Can I ask you to be more concrete? What does "math is toast" mean to you?
I'd like to see some other instances from your list.
It’s crazy that the empathetic AI I sometimes share my life’s mundane problems with wrote this. It understands such high level maths and speaks in a lexicon with words I can’t even pronounce. Incredible versatility. If this isn’t AGI (or even super intelligence) then what is?
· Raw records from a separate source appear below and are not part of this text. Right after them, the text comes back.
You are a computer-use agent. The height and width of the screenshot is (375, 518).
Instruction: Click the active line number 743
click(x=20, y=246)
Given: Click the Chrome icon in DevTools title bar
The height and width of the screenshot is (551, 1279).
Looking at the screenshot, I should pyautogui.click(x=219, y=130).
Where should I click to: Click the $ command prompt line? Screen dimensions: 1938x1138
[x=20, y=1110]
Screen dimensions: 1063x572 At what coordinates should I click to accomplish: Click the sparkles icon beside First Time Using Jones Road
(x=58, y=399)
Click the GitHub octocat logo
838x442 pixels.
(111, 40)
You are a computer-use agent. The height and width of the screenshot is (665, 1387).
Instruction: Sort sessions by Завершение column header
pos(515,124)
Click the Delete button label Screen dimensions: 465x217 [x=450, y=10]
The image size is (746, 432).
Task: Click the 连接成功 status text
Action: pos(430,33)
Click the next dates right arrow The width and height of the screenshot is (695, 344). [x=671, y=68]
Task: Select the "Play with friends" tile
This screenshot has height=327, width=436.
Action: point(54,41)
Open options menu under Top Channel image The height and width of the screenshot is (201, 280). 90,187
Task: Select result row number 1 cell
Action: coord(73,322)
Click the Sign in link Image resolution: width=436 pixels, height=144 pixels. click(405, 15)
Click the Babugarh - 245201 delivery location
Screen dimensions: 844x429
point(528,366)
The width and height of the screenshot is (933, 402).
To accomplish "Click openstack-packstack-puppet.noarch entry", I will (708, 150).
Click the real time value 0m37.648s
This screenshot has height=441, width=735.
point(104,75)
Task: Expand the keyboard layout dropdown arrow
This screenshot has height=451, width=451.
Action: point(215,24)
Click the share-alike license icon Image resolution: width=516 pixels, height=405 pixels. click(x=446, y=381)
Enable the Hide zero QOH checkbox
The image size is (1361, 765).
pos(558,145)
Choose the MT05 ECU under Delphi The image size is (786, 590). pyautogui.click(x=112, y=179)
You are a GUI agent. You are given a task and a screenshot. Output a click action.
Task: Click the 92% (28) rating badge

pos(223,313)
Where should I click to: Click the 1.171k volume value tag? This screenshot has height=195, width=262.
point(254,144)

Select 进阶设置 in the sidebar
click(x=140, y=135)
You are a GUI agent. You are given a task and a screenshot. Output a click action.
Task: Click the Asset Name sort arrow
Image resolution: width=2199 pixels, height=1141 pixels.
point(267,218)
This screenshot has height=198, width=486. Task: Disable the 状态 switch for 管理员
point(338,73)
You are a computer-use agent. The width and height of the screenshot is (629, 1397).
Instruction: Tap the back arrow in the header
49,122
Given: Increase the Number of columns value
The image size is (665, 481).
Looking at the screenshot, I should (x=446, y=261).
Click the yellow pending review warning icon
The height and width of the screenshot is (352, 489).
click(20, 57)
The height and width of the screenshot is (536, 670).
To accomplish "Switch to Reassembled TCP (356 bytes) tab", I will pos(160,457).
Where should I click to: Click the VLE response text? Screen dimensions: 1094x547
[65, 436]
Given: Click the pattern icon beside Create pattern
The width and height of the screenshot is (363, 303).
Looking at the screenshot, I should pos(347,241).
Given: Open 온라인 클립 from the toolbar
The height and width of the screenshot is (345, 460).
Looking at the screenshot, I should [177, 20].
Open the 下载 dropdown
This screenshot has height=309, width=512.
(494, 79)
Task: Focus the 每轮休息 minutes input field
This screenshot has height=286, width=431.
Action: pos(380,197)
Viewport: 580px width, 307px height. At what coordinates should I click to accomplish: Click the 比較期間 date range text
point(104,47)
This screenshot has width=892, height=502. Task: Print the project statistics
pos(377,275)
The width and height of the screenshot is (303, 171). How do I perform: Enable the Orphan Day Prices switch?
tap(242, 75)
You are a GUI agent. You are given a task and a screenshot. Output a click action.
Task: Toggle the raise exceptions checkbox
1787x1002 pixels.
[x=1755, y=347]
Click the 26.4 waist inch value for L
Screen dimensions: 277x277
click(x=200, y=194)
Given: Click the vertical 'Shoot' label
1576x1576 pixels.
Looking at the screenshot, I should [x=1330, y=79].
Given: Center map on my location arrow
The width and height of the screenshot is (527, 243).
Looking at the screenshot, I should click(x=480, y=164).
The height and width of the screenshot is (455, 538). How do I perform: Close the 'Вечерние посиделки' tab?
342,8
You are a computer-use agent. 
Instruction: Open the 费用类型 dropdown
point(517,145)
Sure it suffers from amnesia and cannot get basic things right sometimes, but one is a design limitation that can be overcome and the other a possible problem caused by training (we’re discovering that overt focus during training on adherence to prompt somewhat lobotomizes their general competence).
As for the first: Everything points towards the problem NOT being able to be overcome with current architectures.
For the 2nd: We are completely 100% sure this cannot be solved. This is not a training issue. This is the case for any statistical machine. No amount of training can ever solve this.